ためらうよりも、早く。


「……落ち着いた?」

コトン、と音を立てながらテーブル上に置かれたひとつのカップ。そこからはゆらゆら白い湯気とコーヒーの香りが立っている。


バツが悪くて俯いたまま頷くと、「……ありがと」とお礼を口にした。


ウェッジウッドのフルーツ模様が描かれたそのカップは、日ごろ自室で仕事をする際によく使っている物。


「冷めるから早く」と勧められるがままそれを手にした私は、おずおずとひと口飲んだ。


そのあとでトレーに載っていたカップを手に持ち、甘い匂いを放つ中身にふぅふぅと息をかけている。

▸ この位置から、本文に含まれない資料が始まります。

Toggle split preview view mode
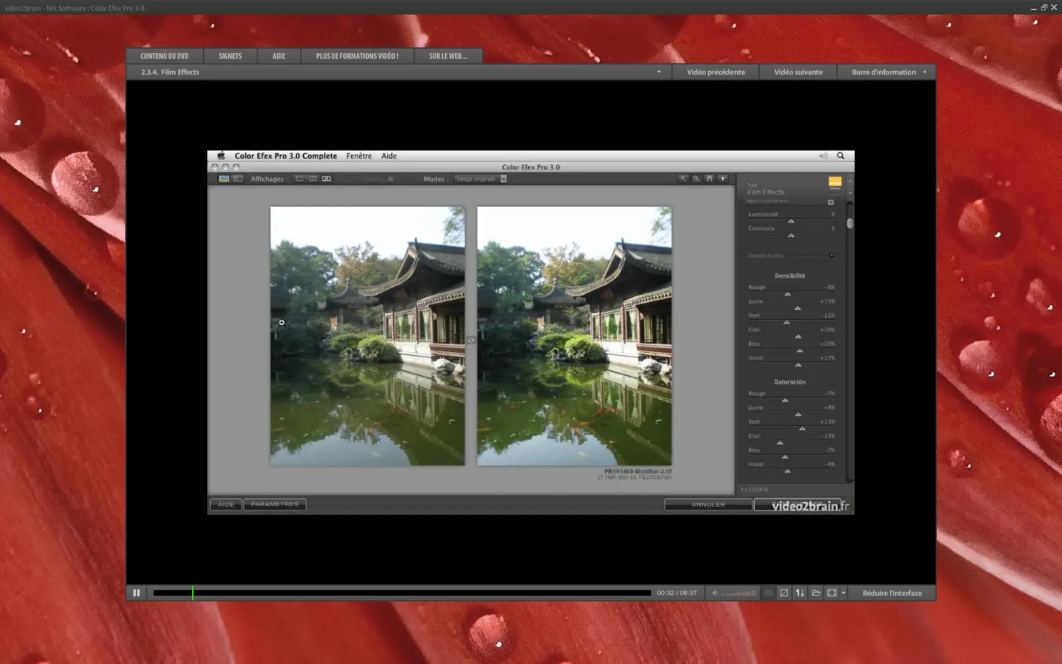 (x=313, y=179)
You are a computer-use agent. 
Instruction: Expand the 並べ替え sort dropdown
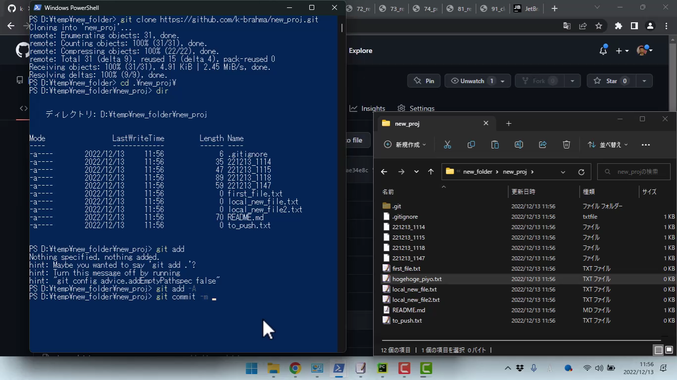tap(608, 144)
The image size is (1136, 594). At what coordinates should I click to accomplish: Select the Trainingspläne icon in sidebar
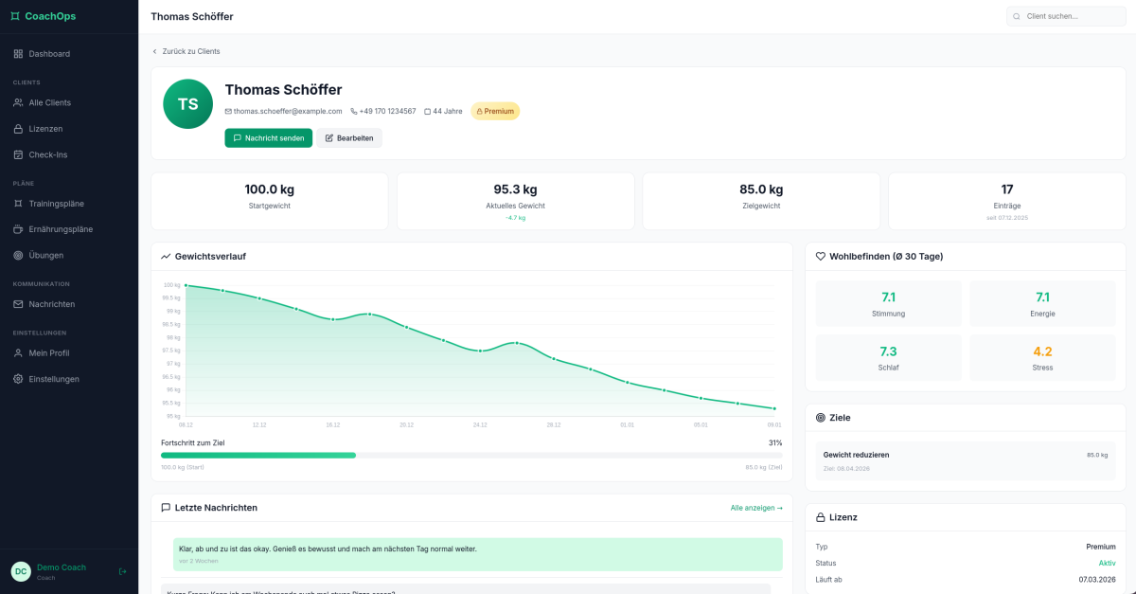click(19, 203)

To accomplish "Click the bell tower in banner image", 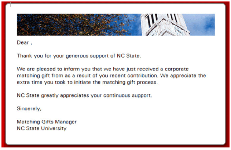I will click(164, 24).
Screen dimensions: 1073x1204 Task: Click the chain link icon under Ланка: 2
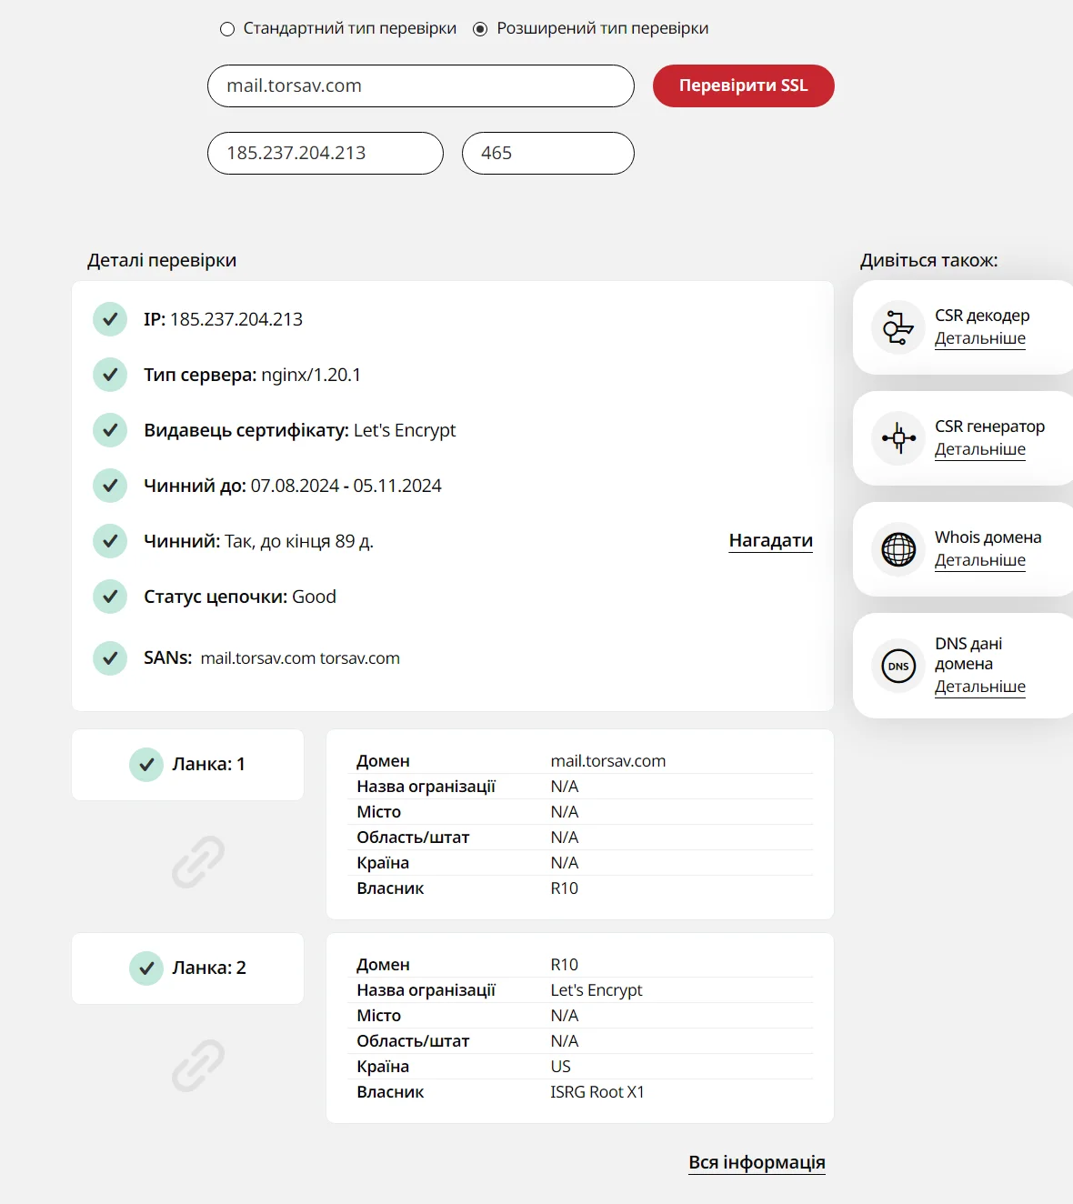click(x=198, y=1066)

本人はゆっくりと飲んだつもりらしいが、「あつっ!」と今回も猫舌ぶりを発揮していた。


「……やけどした?」と聞けば、ぶんぶんと勢いよく頭を振ってくれる。


「夜中のスイーツって危険だよねぇ」

「ココアでしょ?それ」

「ココアの甘さでスイーツが食べたくなるの!」


「分かってないなぁ」と加えて言う子の暢気な声に、思わずフッと笑ってしまう。


ごくごく当たり前の光景を見て、この子のあったかさに感謝するばかりだ……。